Prima della comparsa di Unicode le codifiche dei caratteri variavano da paese a paese e da lingua a lingua. Per il solo giapponese convivevano Shift_JIS, EUC-JP, il codice JIS e altri ancora, e lo scambio di testi fra sistemi diversi produceva di continuo caratteri corrotti. La versione 1.0 di Unicode, pubblicata nel 1991, si proponeva di risolvere quella confusione assegnando un numero unico, il punto di codice, a ogni carattere del mondo.

Unicode e la norma internazionale ISO/IEC 10646 furono elaborati dapprima separatamente, ma in seguito i due progetti si coordinarono fino a condividere lo stesso repertorio di caratteri e le stesse assegnazioni. Oggi Unicode raccoglie oltre centocinquantamila caratteri, faccine comprese, e ogni anno una nuova versione ne aggiunge altri.
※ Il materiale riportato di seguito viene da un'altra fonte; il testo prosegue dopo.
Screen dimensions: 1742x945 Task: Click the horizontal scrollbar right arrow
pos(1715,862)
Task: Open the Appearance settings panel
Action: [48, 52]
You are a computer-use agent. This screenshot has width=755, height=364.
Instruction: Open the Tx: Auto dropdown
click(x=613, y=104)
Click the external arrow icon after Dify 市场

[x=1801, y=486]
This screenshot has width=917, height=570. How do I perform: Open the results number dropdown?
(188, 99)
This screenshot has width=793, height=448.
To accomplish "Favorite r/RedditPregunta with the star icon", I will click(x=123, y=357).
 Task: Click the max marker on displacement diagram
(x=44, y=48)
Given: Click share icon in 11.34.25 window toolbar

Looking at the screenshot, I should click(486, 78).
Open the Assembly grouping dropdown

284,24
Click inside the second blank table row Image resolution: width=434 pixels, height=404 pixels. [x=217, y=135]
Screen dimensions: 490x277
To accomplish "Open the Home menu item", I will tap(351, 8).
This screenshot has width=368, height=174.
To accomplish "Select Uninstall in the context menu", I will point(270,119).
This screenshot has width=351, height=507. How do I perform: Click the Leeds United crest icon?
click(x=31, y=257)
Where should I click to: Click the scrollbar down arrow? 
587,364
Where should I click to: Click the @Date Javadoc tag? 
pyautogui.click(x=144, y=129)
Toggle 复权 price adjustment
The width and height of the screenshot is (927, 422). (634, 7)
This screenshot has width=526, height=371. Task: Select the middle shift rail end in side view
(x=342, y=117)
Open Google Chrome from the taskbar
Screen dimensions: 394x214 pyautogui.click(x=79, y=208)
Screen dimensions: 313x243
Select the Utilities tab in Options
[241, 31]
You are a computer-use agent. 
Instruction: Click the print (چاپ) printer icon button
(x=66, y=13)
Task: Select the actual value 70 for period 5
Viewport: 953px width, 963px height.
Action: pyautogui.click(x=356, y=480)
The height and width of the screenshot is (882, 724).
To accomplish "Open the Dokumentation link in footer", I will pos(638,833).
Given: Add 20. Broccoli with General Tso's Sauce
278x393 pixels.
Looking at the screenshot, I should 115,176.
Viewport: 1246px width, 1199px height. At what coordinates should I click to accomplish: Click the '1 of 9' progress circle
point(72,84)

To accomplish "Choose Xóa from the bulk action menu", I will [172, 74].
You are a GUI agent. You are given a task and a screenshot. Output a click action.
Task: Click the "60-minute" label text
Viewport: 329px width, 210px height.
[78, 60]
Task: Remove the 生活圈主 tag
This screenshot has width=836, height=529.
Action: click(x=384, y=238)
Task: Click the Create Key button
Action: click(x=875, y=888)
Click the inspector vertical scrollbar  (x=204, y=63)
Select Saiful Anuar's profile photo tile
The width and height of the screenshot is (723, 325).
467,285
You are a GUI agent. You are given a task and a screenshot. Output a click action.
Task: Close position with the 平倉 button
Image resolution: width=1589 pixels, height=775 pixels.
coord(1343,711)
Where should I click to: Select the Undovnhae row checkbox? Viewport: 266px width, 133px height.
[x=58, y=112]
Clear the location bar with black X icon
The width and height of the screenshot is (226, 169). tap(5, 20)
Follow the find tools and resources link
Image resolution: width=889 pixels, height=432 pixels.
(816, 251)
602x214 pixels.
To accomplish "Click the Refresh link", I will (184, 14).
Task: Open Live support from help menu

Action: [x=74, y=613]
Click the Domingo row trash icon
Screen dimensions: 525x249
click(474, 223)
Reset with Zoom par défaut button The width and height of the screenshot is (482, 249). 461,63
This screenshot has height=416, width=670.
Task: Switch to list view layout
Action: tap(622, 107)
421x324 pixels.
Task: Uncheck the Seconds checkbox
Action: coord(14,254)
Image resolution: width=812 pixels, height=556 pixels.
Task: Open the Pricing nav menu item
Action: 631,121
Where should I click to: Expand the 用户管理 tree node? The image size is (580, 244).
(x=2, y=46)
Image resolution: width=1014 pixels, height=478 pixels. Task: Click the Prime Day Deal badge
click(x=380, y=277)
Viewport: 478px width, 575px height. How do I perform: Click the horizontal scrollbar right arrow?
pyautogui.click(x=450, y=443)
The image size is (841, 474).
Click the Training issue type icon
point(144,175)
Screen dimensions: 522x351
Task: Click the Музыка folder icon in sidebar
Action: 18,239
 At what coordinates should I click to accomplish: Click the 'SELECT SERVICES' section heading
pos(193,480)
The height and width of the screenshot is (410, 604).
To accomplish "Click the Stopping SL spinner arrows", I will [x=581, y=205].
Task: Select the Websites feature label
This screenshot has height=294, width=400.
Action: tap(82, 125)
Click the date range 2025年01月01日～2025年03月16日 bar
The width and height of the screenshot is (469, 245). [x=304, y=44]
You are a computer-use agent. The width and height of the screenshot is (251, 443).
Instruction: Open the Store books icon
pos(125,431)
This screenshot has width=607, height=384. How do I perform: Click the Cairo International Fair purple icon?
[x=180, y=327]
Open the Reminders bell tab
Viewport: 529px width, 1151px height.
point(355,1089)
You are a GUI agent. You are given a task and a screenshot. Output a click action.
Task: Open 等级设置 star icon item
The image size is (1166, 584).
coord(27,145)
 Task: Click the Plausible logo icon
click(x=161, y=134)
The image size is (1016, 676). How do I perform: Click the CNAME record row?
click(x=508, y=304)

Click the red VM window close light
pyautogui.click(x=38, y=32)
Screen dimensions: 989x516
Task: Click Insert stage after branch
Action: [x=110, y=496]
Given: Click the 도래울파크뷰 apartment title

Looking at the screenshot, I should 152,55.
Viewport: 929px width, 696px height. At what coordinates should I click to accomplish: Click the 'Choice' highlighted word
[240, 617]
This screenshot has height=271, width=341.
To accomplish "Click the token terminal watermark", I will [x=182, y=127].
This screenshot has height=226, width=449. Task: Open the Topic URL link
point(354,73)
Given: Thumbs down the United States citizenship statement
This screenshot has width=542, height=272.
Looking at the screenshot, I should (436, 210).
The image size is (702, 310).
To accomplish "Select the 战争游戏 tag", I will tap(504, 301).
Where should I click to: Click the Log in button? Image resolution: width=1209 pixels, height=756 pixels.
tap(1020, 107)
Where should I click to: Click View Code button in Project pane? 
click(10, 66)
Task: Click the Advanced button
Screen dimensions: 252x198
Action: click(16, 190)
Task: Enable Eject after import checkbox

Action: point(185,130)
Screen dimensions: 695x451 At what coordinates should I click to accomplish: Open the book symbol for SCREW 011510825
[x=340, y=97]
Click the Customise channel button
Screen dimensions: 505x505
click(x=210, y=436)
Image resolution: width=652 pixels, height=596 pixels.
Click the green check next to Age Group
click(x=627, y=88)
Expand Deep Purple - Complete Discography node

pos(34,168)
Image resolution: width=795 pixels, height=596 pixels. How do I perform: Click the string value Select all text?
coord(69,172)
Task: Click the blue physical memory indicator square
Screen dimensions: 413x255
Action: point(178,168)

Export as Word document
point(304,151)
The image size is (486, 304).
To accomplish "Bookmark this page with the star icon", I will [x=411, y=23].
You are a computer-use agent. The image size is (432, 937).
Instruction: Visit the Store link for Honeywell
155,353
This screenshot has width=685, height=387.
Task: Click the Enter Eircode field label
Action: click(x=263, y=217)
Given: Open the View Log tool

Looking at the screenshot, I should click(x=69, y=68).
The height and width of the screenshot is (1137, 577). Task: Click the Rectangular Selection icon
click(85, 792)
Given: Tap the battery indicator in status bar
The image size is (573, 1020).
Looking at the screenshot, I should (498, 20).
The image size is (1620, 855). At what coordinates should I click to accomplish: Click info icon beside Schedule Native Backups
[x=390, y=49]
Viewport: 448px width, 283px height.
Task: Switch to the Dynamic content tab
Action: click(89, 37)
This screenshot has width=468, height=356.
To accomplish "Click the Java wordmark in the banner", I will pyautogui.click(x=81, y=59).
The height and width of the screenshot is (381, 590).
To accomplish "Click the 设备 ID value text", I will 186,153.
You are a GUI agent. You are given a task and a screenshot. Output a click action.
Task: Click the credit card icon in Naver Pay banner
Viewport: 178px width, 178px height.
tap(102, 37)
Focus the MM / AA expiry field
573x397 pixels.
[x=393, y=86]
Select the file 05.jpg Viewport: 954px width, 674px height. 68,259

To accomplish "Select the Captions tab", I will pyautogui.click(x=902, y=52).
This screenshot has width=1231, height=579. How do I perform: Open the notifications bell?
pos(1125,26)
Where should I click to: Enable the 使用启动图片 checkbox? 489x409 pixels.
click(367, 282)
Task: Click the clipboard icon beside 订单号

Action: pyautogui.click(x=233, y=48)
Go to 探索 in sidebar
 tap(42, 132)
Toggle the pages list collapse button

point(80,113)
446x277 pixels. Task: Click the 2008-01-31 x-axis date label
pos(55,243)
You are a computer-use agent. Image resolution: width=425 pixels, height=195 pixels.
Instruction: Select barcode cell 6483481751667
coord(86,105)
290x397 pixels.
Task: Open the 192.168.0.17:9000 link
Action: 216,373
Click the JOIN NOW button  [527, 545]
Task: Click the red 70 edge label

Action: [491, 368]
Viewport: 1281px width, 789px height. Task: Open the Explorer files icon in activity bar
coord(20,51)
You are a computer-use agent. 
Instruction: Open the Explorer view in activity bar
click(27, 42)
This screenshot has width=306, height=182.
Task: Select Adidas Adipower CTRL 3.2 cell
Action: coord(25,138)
UTF-8 è una codifica progettata nel 1992 da Ken Thompson e Rob Pike: la sua idea rivoluzionaria fu di rappresentare tutti i caratteri Unicode conservando la piena compatibilità all'indietro con ASCII. Quella scelta si è rivelata vincente e le ha guadagnato la posizione di standard di fatto per la codifica dei documenti sul web.